陆柍也对着刘郁峰低眉顺眼道:“大人英明,小的必会跟随阿明前辈好好干活。”
“一会有人给你发放令牌,你到门口,把令牌给守门的侍卫查看,他们会放你进去。等进了里头,赶紧去赌坊,不得耽误送饭。无论看见什么,听见什么都不要发出声音,等他们吃完,立刻收拾东西出来,不要生事。里头不归我金樽楼管,你要是出了什么事,我也救不了你,听明白了?”
陆柍点点头,她竟觉得刘郁峰此刻有些和颜悦色,语气较昨日好上一些。
但这份和颜悦色在他们进入过道时便消失地无影无踪,转而是冷漠冰寒的神色,一直到陆柍同阿明进入黑暗中,刘郁峰才将视线收回。
陆柍心里觉着有些发怵,倒不是因刘郁峰而担忧,而是,前方道路,一片漆黑。
待到尽头,能隐约辨认出一个光点时,一束亮光刺向陆柍的眼睛,她定神看去,一座石门赫然出现在眼前,石门两侧分别立着五个鬼脸侍卫,皆持长枪,穿戴盔甲。

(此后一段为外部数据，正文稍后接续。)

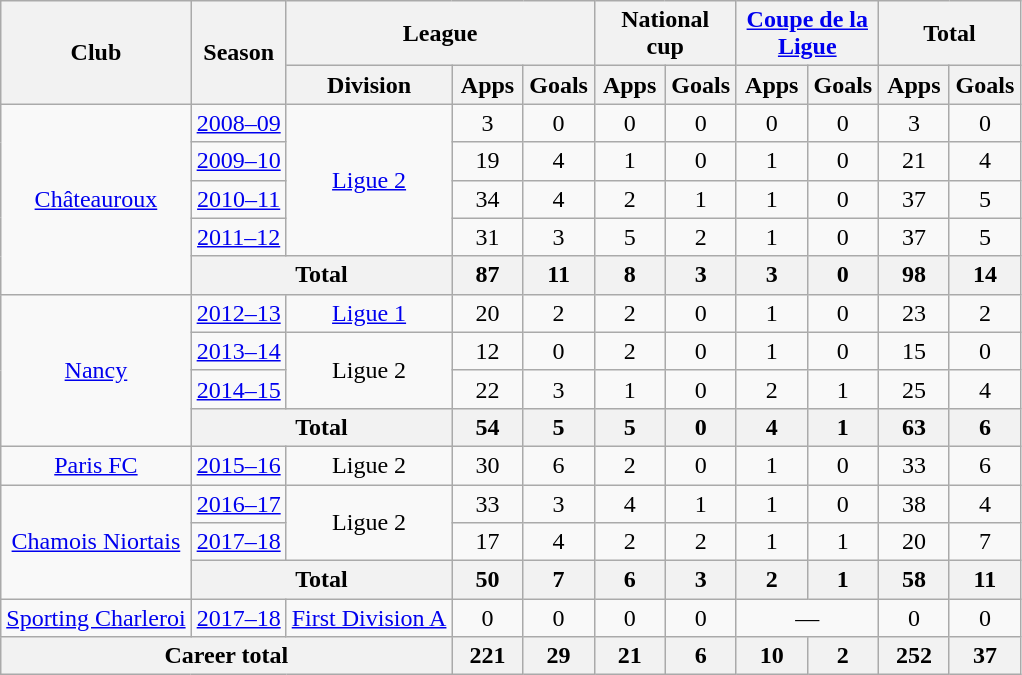
Division [369, 85]
Career total [226, 656]
221 [488, 656]
58 [914, 580]
2010–11 [238, 199]
87 [488, 275]
8 [630, 275]
38 [914, 503]
Coupe de la Ligue [807, 34]
Season [238, 52]
98 [914, 275]
14 [984, 275]
2009–10 [238, 161]
17 [488, 542]
First Division A [369, 618]
22 [488, 389]
10 [772, 656]
31 [488, 237]
252 [914, 656]
Paris FC [96, 465]
2011–12 [238, 237]
2016–17 [238, 503]
Nancy [96, 370]
25 [914, 389]
29 [558, 656]
54 [488, 427]
23 [914, 313]
2008–09 [238, 123]
2015–16 [238, 465]
Club [96, 52]
2012–13 [238, 313]
National cup [665, 34]
— [807, 618]
50 [488, 580]
2013–14 [238, 351]
Chamois Niortais [96, 541]
12 [488, 351]
Ligue 1 [369, 313]
2014–15 [238, 389]
63 [914, 427]
Sporting Charleroi [96, 618]
League [440, 34]
30 [488, 465]
19 [488, 161]
15 [914, 351]
Châteauroux [96, 199]
34 [488, 199]
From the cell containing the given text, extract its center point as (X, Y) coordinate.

阿明拖着板车走在前头,将身上的腰牌交给门前驻守的侍卫,侍卫接过,见是熟人,没多说什么,就将人放了进去。
后头的陆柍可没这么幸运,她先是被人打量了一番:“哪来的乡野丫头,怎么金樽楼现在还收女的了?不过长得嘛,好像还行。”
一阵低俗的笑声由此传入陆柍耳朵,她忍着不适,笑容灿烂地将腰牌递过,另一个侍卫查看一番,见没什么问题,便要放她进去,方才那个发出笑声的侍卫却不同意,非要搜身才肯放行。
陆柍陪笑迂回,没让他碰到身子,眼见他要发怒,赶紧将外衣褪去,露出里头内衫,显出一具干巴的身体。她又跳了几下,道:“大人,当真没东西。”
倘若他真摸了自己,她不好砍他手,但他看了自己,日后她能离开,必用银针刺瞎他的双眼!
果然,侍卫见她这般上下跳,毫无女子风范,反倒如同小子一般,便颇为嫌弃地摆手,放陆柍通行。
她讨好地道声多谢,麻溜地拽着自己的外衣进了石门,穿好衣裳,又戴上鬼脸面具,她将视线放于阿明身上,道:“阿明兄,我无事,我们走罢。”
可透过鬼脸面具,对方的眼神古井无波,仿若无事发生。
阿明已在金樽楼待了两年,每日战战兢兢,如履薄冰,同他一起进来的人大都成了乱葬岗的一缕孤魂。但他能苟活至今,便是深谙求生之道:莫要多管闲事。
他安静地守在一旁,见侍卫欺负陆柍,并不发声,直到陆柍同他讲话,他才漠然回道:“走吧。”
这道门前死过多少人,阿明已经数不清了,他们大多是外界派来的奸细,却在石门前就被发现身份。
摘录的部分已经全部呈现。